Three meals a day and water: some 600 migrants, including children, rescued on Monday from the border between Tunisia and Libya are now safe, but small groups remain stranded in this desert area near the Algerian border, according to NGOs and witnesses.
Following clashes that claimed the life of a Tunisian on July 3, hundreds of migrants from sub-Saharan Africa were chased out of Sfax (central-eastern Tunisia), the main departure point for illegal immigration, and driven by the authorities, according to NGOs, to inhospitable areas near Libya to the east, and Algeria to the west.
Abdellatif Chabou, president of the Tunisian Red Crescent, the NGO authorized to fetch the hundreds of migrants left without food or water in a militarized area of Ras Jedir, on the Libyan border, told AFP on Wednesday that “a total of 630” had been sheltered between Sunday and Monday.
According to him, this figure could rise further in the coming days.
An AFP correspondent was able to take photos and videos of these people, many of them children housed in a high school in Ben Guerdane, 40 km west of Ras Jedir. Two other groups are housed in Médenine and Tataouine, further south.
“These Sub-Saharans who ended up in Ras Jedir came from several places, one group from Tunisia and another from Libya,” assures Mr. Chabou. The Red Crescent is distributing meals to them, and has brought 400 mattresses from Tunis to equip the schools where they are housed.
AFP images show children playing in the playground, men and women joking with Red Crescent volunteers.
But a little south of Ras Jedir, other migrants sent a video distress call to the NGO Human Rights Watch on Wednesday, which it forwarded to AFP. “We’re suffering. There are children, pregnant women. We’re suffering here. We haven’t eaten anything since yesterday. We’re going to die if we don’t get help. Help us!” says one of them.
According to HRW, there are at least a hundred of them, without food, water or shelter, and some have been there “for several days”.
“We’re suffering a lot”
NGOs are also concerned about the fate of dozens of other migrants – between 150 and 200 according to HRW – scattered along the western border with Algeria. A judicial spokesman told AFP on Tuesday that two sub-Saharan migrants had died in recent days in the Hazoua desert, 600 km south of Tunis.
Youssouf Bilayer, who belongs to a group abandoned further north, towards Gafsa, 350 km from Tunis, told AFP by telephone on Tuesday that he had been driven out of Sfax on July 4. He sent a video showing him and six or seven companions lying on the ground.
“We’re suffering a lot, we manage to find a little water in the forest but we have nothing to eat, people say the police forbid them to give us food, we just manage a little to recharge our phones,” says Mr.
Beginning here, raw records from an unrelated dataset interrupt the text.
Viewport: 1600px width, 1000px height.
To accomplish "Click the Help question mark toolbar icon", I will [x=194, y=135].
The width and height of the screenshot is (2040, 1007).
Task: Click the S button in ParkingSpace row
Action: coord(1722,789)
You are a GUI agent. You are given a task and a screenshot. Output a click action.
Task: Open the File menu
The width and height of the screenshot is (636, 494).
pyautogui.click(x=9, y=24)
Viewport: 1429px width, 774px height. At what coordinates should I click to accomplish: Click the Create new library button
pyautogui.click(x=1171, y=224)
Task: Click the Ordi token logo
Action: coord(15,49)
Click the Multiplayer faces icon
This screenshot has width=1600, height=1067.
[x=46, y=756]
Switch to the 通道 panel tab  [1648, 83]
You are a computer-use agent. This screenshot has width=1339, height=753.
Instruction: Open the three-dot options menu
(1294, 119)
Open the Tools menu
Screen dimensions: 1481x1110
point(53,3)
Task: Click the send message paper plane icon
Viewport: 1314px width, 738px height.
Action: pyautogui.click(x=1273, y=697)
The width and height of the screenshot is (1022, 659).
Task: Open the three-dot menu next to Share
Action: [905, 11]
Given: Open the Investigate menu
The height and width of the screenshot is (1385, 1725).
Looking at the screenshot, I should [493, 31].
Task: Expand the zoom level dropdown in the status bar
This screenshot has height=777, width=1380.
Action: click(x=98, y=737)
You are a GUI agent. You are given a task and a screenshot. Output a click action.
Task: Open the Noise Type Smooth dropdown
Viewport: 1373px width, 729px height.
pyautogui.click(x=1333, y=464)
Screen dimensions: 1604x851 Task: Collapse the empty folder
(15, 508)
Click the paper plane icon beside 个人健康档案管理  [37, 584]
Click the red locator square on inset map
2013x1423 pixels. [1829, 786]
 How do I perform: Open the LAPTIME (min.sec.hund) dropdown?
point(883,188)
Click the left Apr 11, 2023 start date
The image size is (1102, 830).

Bilayer, who had been working for four years as a welder in Sfax.
According to the Red Crescent, the migrants are being accommodated in Médenine, Tataouine and Ben Guerdane, “while we prepare other centers for closer care by our volunteers and with the help of international organizations”.
The idea is to carry out “profiling” with the help of the IOM (International Organization for Migration) to see if “some are asylum seekers or if they want to go back to their country under the UN voluntary return program”, according to Mr. Chabou.